Here is one demo using K-Means clustering:
The objective function of K-means is
$$ J=\sum_{i=1}^{k}\sum_{j=1}^{n}\|x_i^{(j)}-c_j\|^2 $$
With such objective, the lower $J$ means "better" model.
Suppose we have following data (iris data), choosing number of cluster as $4$ will always "better" than choosing number of cluster as $3$. Then choosing $5$ clusters will be better than $4$ clusters. We can continue on this track and end up with $J=0$ cost: just make number of the cluster equal to number of the data points and place all the cluster center on the corresponding the points.
d=iris[,c(3,4)]
res4=kmeans(d, 4,nstart=20)
res3=kmeans(d, 3,nstart=20)
par(mfrow=c(1,2))
plot(d,col=factor(res4$cluster),
main=paste("4 clusters J=",round(res4$tot.withinss,4)))
plot(d,col=factor(res3$cluster),
main=paste("3 clusters J=",round(res3$tot.withinss,4)))

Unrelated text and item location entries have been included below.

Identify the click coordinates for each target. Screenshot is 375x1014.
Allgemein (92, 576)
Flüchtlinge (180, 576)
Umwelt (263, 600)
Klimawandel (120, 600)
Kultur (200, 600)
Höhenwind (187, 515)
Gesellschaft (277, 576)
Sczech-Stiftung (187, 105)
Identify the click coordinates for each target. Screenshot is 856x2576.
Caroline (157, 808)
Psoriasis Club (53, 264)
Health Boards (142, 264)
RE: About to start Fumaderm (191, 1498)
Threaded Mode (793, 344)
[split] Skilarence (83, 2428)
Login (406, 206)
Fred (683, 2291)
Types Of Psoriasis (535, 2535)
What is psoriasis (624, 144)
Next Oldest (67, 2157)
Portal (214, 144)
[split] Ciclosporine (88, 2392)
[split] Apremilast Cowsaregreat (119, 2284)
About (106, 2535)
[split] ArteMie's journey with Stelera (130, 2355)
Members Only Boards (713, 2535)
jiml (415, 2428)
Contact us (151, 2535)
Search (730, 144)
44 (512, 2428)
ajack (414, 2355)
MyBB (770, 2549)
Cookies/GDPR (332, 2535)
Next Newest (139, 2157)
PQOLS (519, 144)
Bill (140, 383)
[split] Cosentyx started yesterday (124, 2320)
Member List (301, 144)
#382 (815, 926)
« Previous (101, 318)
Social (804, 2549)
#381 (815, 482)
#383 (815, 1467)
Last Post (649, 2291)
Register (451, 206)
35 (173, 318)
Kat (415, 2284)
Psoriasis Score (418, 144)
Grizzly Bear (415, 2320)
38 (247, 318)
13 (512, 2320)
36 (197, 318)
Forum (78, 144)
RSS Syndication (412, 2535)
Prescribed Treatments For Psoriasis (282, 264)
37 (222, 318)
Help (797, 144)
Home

If we have hold off data for testing, it will prevent us to over-fit. The same example, suppose we are choosing large number clusters and put every cluster center to the training data points. The testing error will be large, because testing data points will not overlap with the training data.

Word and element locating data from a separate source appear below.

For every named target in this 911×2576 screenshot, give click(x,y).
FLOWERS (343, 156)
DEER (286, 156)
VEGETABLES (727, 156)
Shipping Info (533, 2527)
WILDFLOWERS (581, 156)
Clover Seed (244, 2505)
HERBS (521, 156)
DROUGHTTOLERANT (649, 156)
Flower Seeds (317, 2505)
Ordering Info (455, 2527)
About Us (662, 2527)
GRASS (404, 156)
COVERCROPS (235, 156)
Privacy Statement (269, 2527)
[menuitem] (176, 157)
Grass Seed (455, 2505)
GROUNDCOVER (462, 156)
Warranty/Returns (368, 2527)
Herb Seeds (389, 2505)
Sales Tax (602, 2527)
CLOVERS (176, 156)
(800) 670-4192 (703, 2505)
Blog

No, this will usually not be possible.
There are very few clusterings that you could use like a classifier. Only with k-means, PAM etc. you could evaluate the "generalization", but clustering has become much more diverse (and interesting) since. And in fact, even the old hierarchical clustering won't generalize well to 'new' data. Clustering isn't classification. Many methods from classification do not transfer well to clustering; including hyperparameter optimization.
If you have only partially labeled data, you can use these labels to optimize parameters. But the general scenario of clustering will be that you want to learn more about your data set; so you run clustering several times, investigate the interesting clusters (because usually, some clusters clearly are too small or too large to be interesting!) and note down some of the insights you got. Clustering is a tool to help the human explore a data set, not a automatic thing. But you will not "deploy" a clustering. They are too unreliable, and a single clustering will never "tell the whole story".
No. You do not use training and testing in unsupervised learning. There is no objective function in unsupervised learning to test the performance of the algorithm.